Pengusaha Gadungan Tipu Kontraktor Rp. 2,4 M Dituntut 2,5 Tahun Penjara
Terdakwa Bachrany Roy Sahran alias Roy yang diduga pengusaha gadungan dituntut penjara selama 2 tahun 6 bulan ( 2,5 ) tahun penjara oleh Jaksa Penuntut Umum ( JPU ) saat sidang digelar di PN Banjarmasin, Rabu, ( 14/1/2026 ).(Foto :Istimewa)
KAKINEWS.ID, BANJARMASIN – Mampus, Terdakwa Bachrany Roy Sahran sang pengusaha gadungan akan mendekam dalam jeruji besi alias penjara dalam waktu cukup lama.
Pasalnya, akibat telah terbukti melakukan penipuan terhadap HW yang notabene adalah seorang Pengusaha atau Kontraktor asal Kalsel sebesar sebesar Rp. 2,4 miliar akhirnya.
Terdakwa Bachrany Roy Sahran alias Roy yang diduga pengusaha gadungan dituntut penjara selama 2 tahun 6 bulan ( 2,5 ) tahun penjara oleh Jaksa Penuntut Umum ( JPU ) saat sidang digelar di PN Banjarmasin, Rabu, ( 14/1/2026 ).
Adapun sidang yang digelar terbuka untuk umum ini diketuai majelis hakim Indra Meinantha Vidi SH,MH didampingi kedua anggotanya Dyah Nur Santi SH dan Ni Kadek Ismadewi SH, MH. Sedangkan JPU Masden Kahfi SH dari Kejari Banjarmasin.
JPU dalam pertimbangan hukumnya menilai bahwa Terdakwa Roy telah terbukti secara sah dan menyakinkan bersalah melawan hukum jmelakukan penipuan terhadap HW sebesar Rp. 2, 4 miliar.
Perbuatan terdakwa sebagaimana diatur dan diancam pidana dalam pasal 378 Kitab Undang-undang Hukum Pidana.
” Kami menuntut Terdakwa Roy Selama 2,5 tahun penjara tersebut dikarenakan perbuatannya telah sengaja melakukan penipuan terhadap korban HW dan nilainya cukup besar yaitu Rp.2,4 miliar.Dan ini supaya menjadi efek jera bagi terdakwa dan masyarakat agar tidak melakukan penipuan, ” kata JPU Masden Kahfi SH yang didampingi JPU Mashuri SH ditemui usai sidang.

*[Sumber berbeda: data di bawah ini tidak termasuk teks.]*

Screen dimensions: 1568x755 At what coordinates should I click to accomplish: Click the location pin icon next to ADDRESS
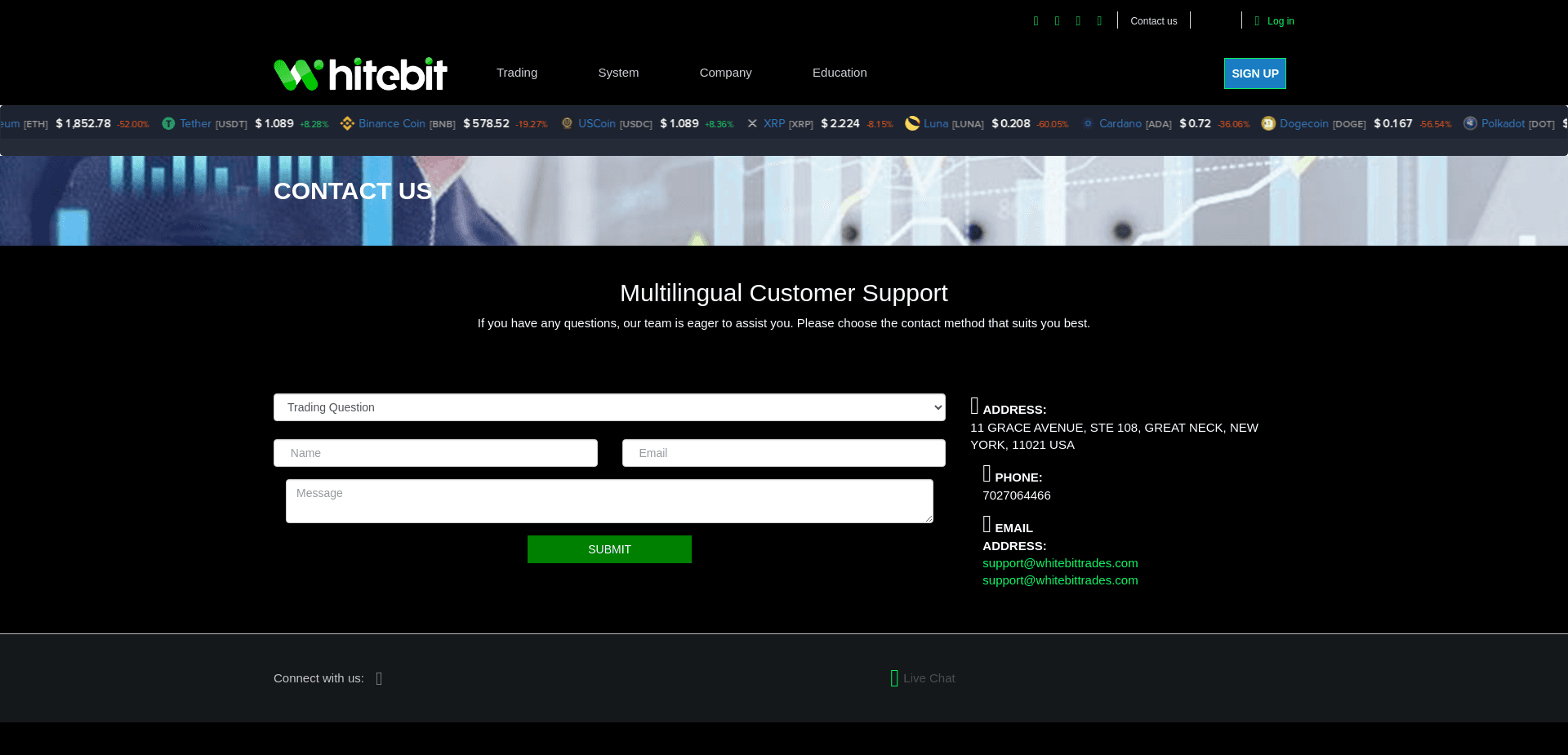(x=973, y=406)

Untuk diketahui awalnya Terdakwa Bachrany Roy Sahran sekitar pada bulan Maret lalu menemui HW bertempat di Jalan Gatot Subroto Timur 1 No. 11 RT.034 RW.002 Kelurahan Kebun Bunga Kecamatan Banjarmasin Timur Kota Banjarmasin dan di Jalan Gatot Subroto No. 4 A RT. 029 RW. 002 Kel. Kuripan Kec. Banjarmasin Timur Kota Banjarmasin,
Dan menceritakan kepada HW bahwa saat itu terdakwa sedang mengerjakan beberapa proyek untuk daerah Kabupaten Hulu Sungai Selatan dan juga proyek di daerah Kabupaten Tabalong, dimana terdakwa mengaku kehabisan modal dan meminta tambahan modal untuk melanjutkan proyek yang sedang dikerjakannya.

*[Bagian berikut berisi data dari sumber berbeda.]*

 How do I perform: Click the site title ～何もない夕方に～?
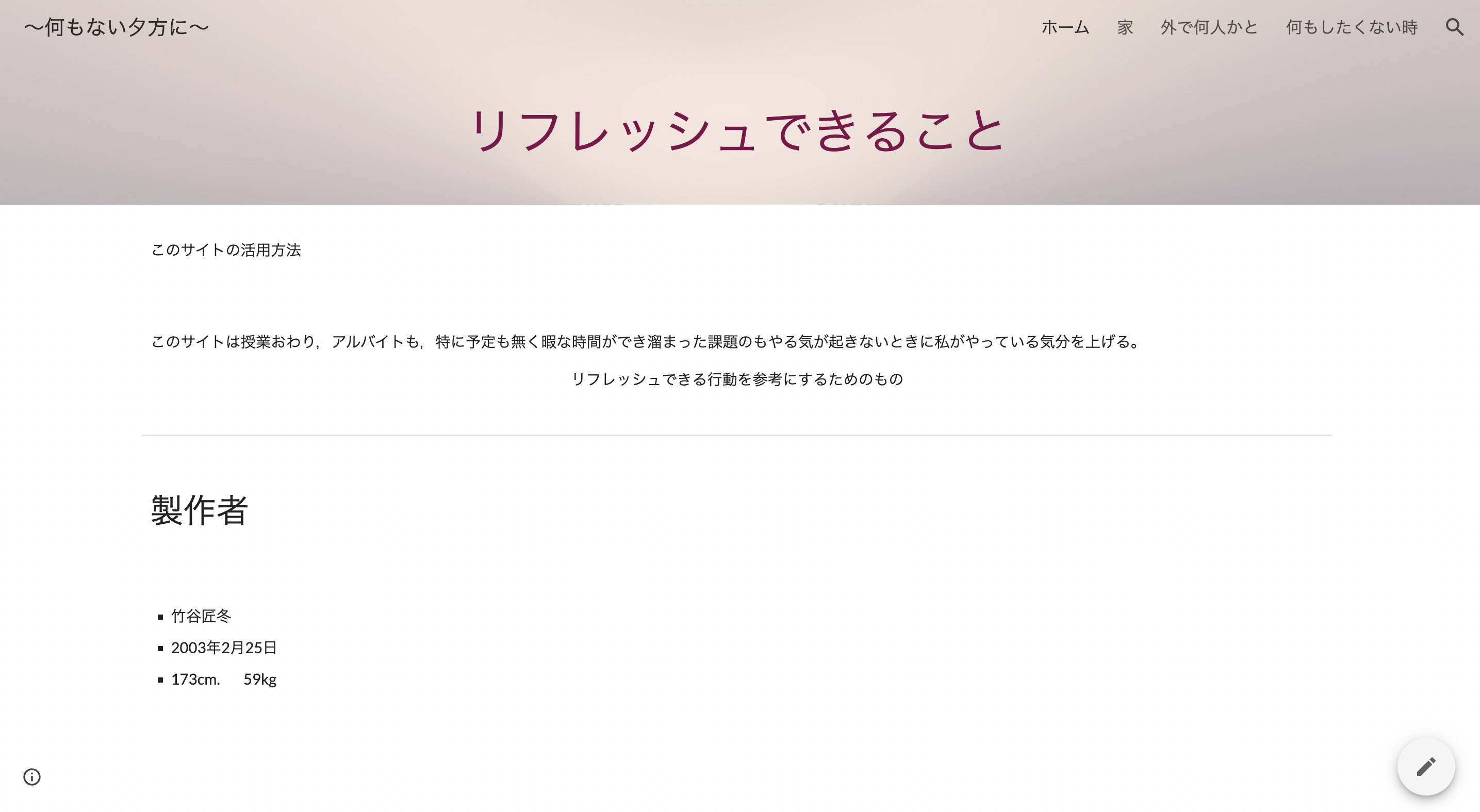(x=116, y=27)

Karena mengingat Roy adalah teman lama maka HW bersedia meminjamkan uang dengan perjanjian keuntungan 2/3 dari keuntungan bersih proyek yang sedang dikerjakannya tersebut.
Namun hingga kini apa yang dijanjikan baik uang pokok maupun uang dari hasil proyek tidak pernah diterima HW.

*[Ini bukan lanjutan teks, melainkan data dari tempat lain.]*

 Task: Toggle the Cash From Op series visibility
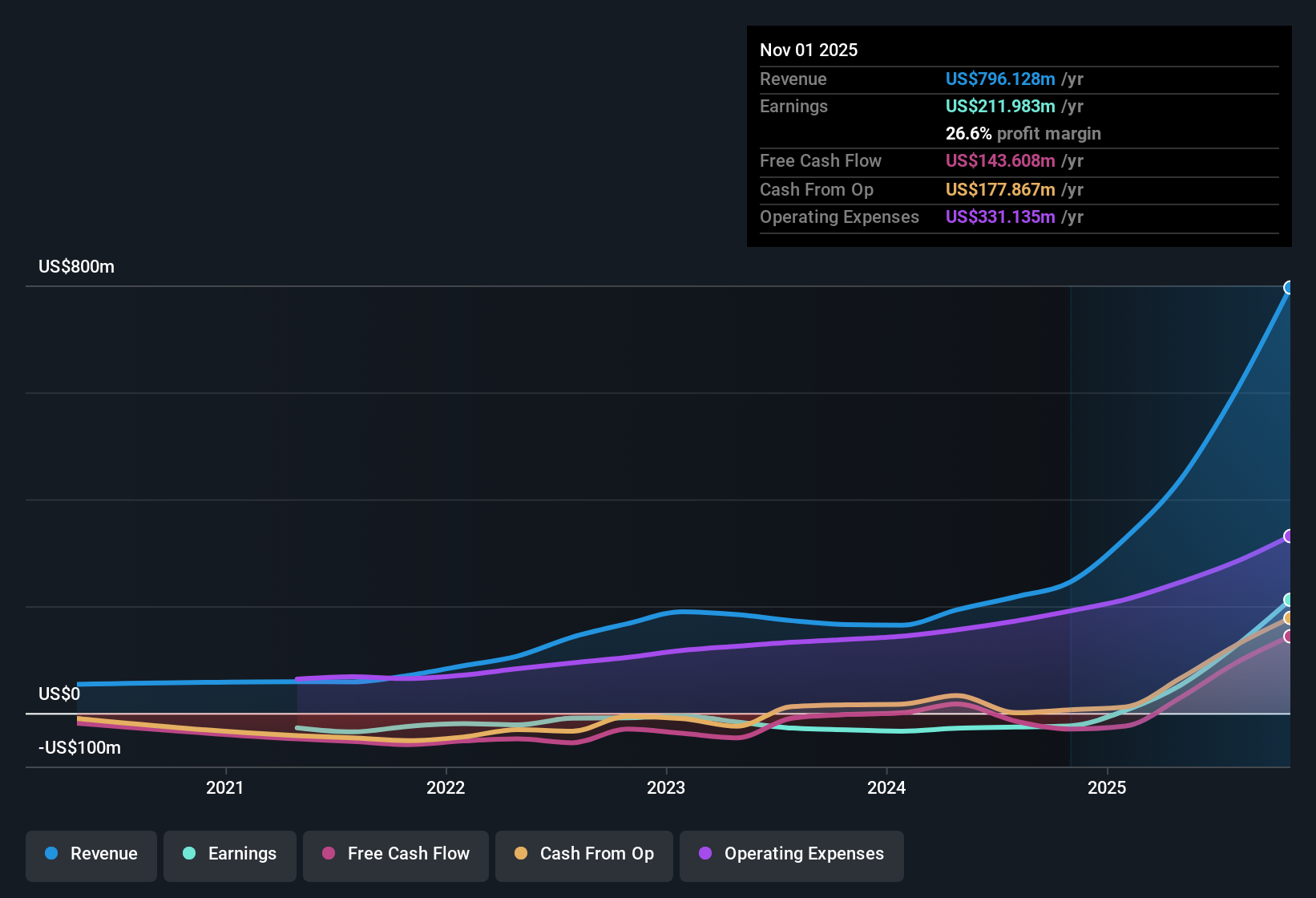[x=583, y=854]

Dan parahnya lagi, saat dilakukan penagihan Terdakwa kembali berdalih akan membayarkan setelah pencairan proyek yang didapatnya kembali yaitu pengadaan tanah buat Pemda setempat.
Dan terdakwa kembali meminta tambahan dana lagi, karena mendengar janji manis terdakwa HW pun bersedia meminjamkan dana tambahan dengan jaminan beberapa sertifikat.
Namun dari bulan Maret 2019 lalu sampai sekarang uang pokok maupun hasil usaha tidak juga diterima HW.
Dan parahnya,sertifikat yang diserahkan sebagai jaminan setelah dicek ke BPN setempat ternyata adalah aspal alias asli tapi palsu. Akibat perbuatan terdakwa korban HW menderita kerugian sebesar Rp.2,4 miliar.